そして続く今年1月の失業率は僅かに下がり、4・3%。都市部の雇用者数増加は専門家達の予想を遥かに上回ったようですが、これは専ら医療業界と社会福祉業界の雇用増に限られたものであり、全体の雇用の伸びについては引き続き懸念された状況のままです。
もう一つ、2月13日にBLS米労働統計局が発表した1月の消費者物価指数は前年比2・4%上昇、これは昨年12月の2・7%を下回る水準でありこのインフレ緩和により一息つけたものの総体的に見れば雇用主達は賃金上昇圧力に今後も苦しんでいかなばならないとの事実が突き付けられています。例えば従業員ベネフィット、高コスト化とりわけ医療費の構造的上昇という環境下では自社のグループ健康保険料を抑制することは極めて困難な状態にあるにもかかわらず今ではこれとは別に(他社より)秀逸したベネフィット、一例を挙げれば奨学金返済支援や学費補助などもアピールしていくことも考えなければならないですし、例えば給与、毎年ちょっとずつ上げて行くだけでも大変なのに従業員募集や昇進昇格の際もより高額をオファーしなければならないとの圧力もあり続けます。

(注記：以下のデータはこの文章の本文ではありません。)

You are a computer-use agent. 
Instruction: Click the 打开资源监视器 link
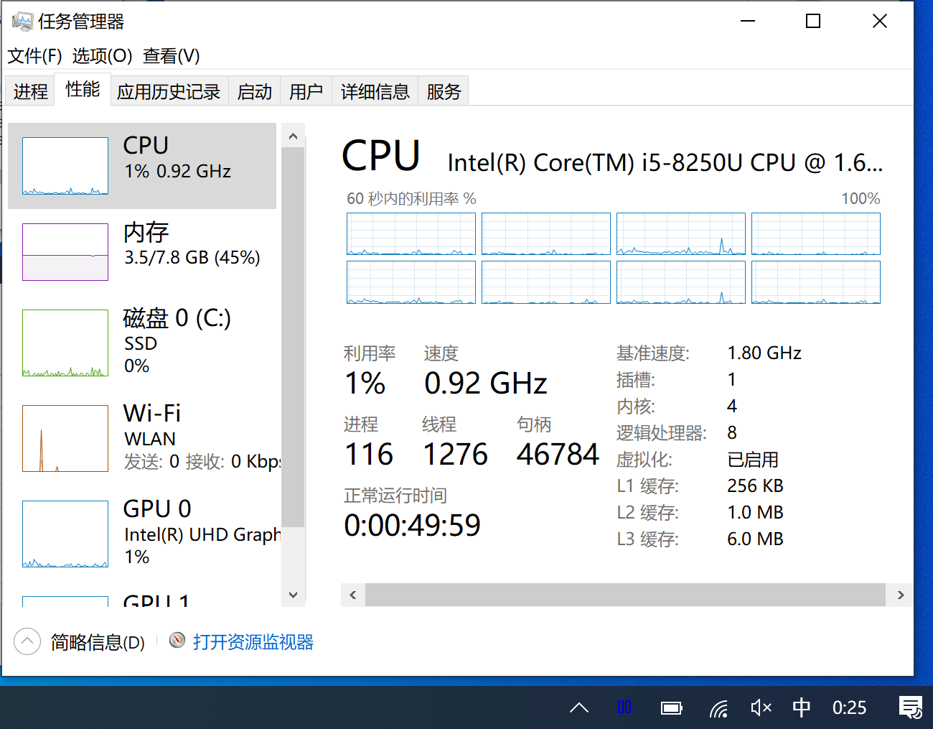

ここで冒頭に立ち返り、失業率…「仕事を探している人」の割合で測りますと、昨年11月〜12月時点の若年失業率(16〜24歳)は凡そ10・5%前後と推計されますが、一方でニート率…「就業も就学も職業訓練もしていない状態」の割合で測りますと、ILO国際労働機関の分析では若年層の凡そ11〜13%程度と推計され、求職活動すらしていず失業率に含まれない人を含むため広い意味での若年の非就業・非学習の実態を捉えています。
これが冒頭の若年層の就労人口が過去30年間ほとんど増えていないことや、経済的理由からリタイアしたくても辞められない55歳以上および65歳以上の就労人口がほぼ倍増している要因にも絡んでくるのだと推察でき、従って多くの企業が人員の採用ポリシーそのものを見直し或いは大転換させながら、延いては事業方針自体の見直しをも余儀なくされているのだと思います。

〈執筆者プロフィル〉うえだ・むねろう 富山県出身で拓殖大学政経学部卒。1988年に渡米後、すぐに人事業界に身を置き、99年初めより同社に在籍。これまで、米国ならびに日本の各地の商工会等で講演やセミナーを数多く行いつつ、米国中の日系企業に対しても人事・労務に絡んだ各種トレーニングの講師を務める。また各地の日系媒体にも記事を多く執筆する米国人事労務管理のエキスパート。